I'll be honest this was a very lazy solution on my end (which I'm blaming on being ill). I initially used a multi row formula for star 1 and not wanting to do the same for star 2 I built a macro that works in essentially the same way
@estherb47 Cool RegEx solution! I wanted to write like this but I can't write like such a complex one.
This is the simplest regex I can think of for this. My 1st attempt was clunky with multirow formulas to get the stars. This is better I think.
Multi-row madness like many others
Wish I hadn't gotten such a late start on this one - it was a nice pick-me-up after Day 5! Excited to tool golf this one - I already have several ideas.

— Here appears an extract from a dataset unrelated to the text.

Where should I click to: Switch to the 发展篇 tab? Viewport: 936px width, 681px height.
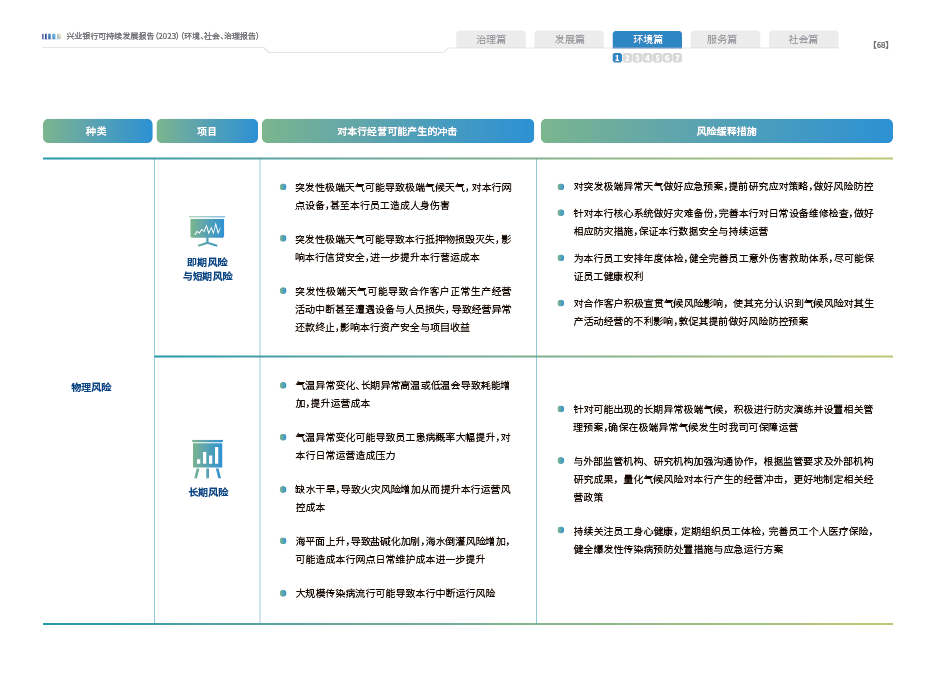click(x=569, y=40)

Back to a more gentle challenge today - but still a good excuse to learn some regex from some of our friends.
Dirty solution attached - pending refactor.
This solution's only redeeming feature is that it is parameterised rather than hard-coded into formulae - so the one answer will work for both parts.

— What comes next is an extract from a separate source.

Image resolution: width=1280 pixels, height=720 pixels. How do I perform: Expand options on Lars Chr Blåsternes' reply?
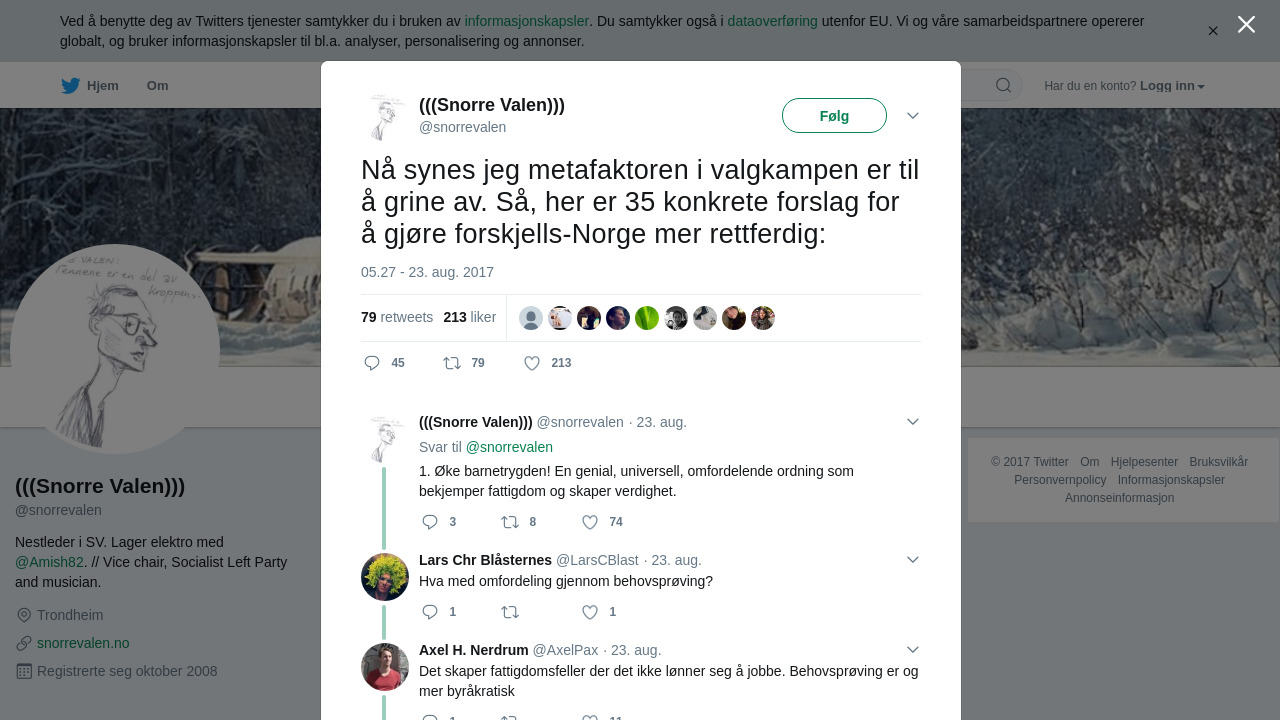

- Then creates the window text string for that number of characters
- Then splits them into lines (one character per line)
- And checks if the count of characters for that starting position = the distinct count (i.e. if there are duplicates)
- And it picks the row with the lowest starting position which meets the condition.
Setting aside Day 5 problem...
Here's my solution for Day 6.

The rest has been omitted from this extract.